Be afraid. Credit: Chris Jackson/Getty

In 2015, during a public debate on behavioural science in Lucerne, I was accused of supporting tactics befitting an unsavoury authoritarian regime. At the time, knowing how well-intentioned my colleagues were, I thought this was, quite frankly, nuts.
I remain a supporter of the use of behavioural science in public policy, and of the Behavioural Insights Team, more commonly known as the Nudge Unit. However, witnessing how the UK and other governments have responded to the pandemic, I can now appreciate the vulnerabilities of well-intentioned, democratic regimes, and the potential for behavioural science to be used inappropriately.
I was a co-founder and leading figure within the Nudge Unit. Since its inception, in 2010, the unit has been a success story for the Government. When I joined we were a team of seven within what was called the Prime Minister’s Strategy Unit. In 2014, we were able to “spin out” of government. We became an independent, profit-making social purpose company, a third owned by the Cabinet Office. We could sell our services to the whole of the UK public sector and any other government or organisation seeking to improve people’s lives.
A big part of my role was to introduce behavioural science thinking to public policy challenges in other countries. In doing so, we won new contracts and opened new markets, but also helped to spread the application of behavioural science. In 2010, the Nudge Unit was the first and only government unit dedicated to behavioural science in public policy. By 2021, there were over 400 globally. Post spin-out, we grew organically to 250+ people, with offices in nine major cities across the globe, working on projects in more than 35 countries. As civil servants, we were providing policy advice to the Cabinet Office; as a company we also provided dividends, international influence and, since the company was sold in December 2021, a healthy capital gain.
In the early days, we felt as if we had discovered a secret sauce and our mission was to share it as widely as possible. We had a time-limited licence to roam around government, seeking out areas of policy to improve. A two-year sunset cause stipulated we needed to deliver a 10-fold return on the cost of the team, one of the reasons for our early focus on tax — in a now famous example, we used “social norms” to boost tax compliance by telling debtors the true proportion of other people who have paid their taxes.

PROVIDED DATA
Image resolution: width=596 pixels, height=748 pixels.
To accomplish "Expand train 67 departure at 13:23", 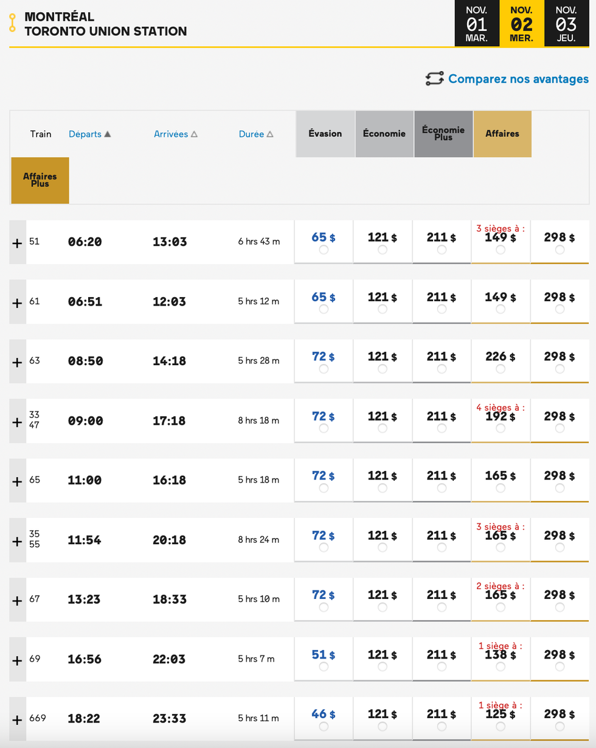I will (x=17, y=600).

STUDY QUESTIONS
1) Answer these questions about the passage on the Nudge Unit:
(a) In which city did the 2015 public debate on behavioral science take place?
(b) How many people were on the team when the author joined?
(c) How many government units dedicated to behavioral science existed worldwide by 2021?
2) Carry on the passage about the Nudge Unit, starting right after its final sentence.

TASK-BY-TASK ANSWERS
1)
(a) Lucerne
(b) Seven
(c) Over 400

2)
It felt very different from other parts of the civil service. We cared a lot more about academic research, and seeing the world through the eyes of the citizen. We would bring over famous academics such as Daniel Kahneman, Richard Thaler and Robert Cialdini for seminars in No. 10. We had strong sponsorship from the PM and reported through a high-level steering board, chaired by the Cabinet Secretary, Gus O’Donnell. We were passionate and hard-working but also informal, personable and fun. We sought to free useful information from the over-intellectualising of academia: our policy papers drew on complex concepts and research but described findings in simple and engaging language.
Most strikingly, in the broader context of recession and austerity, we were a can-do, technically competent team — the opposite of the stereotypically politically astute but risk-averse official. Like a lean start-up, we had high motivation but few resources. If there was no budget to make an app, we would learn how to do it and build it ourselves. We would never say “we can’t do it” but “‘how else can we do it?”. Expertise brought into the civil service from outside often fails as it can’t navigate the bureaucracy. But we were home-grown: we knew how to work with the system.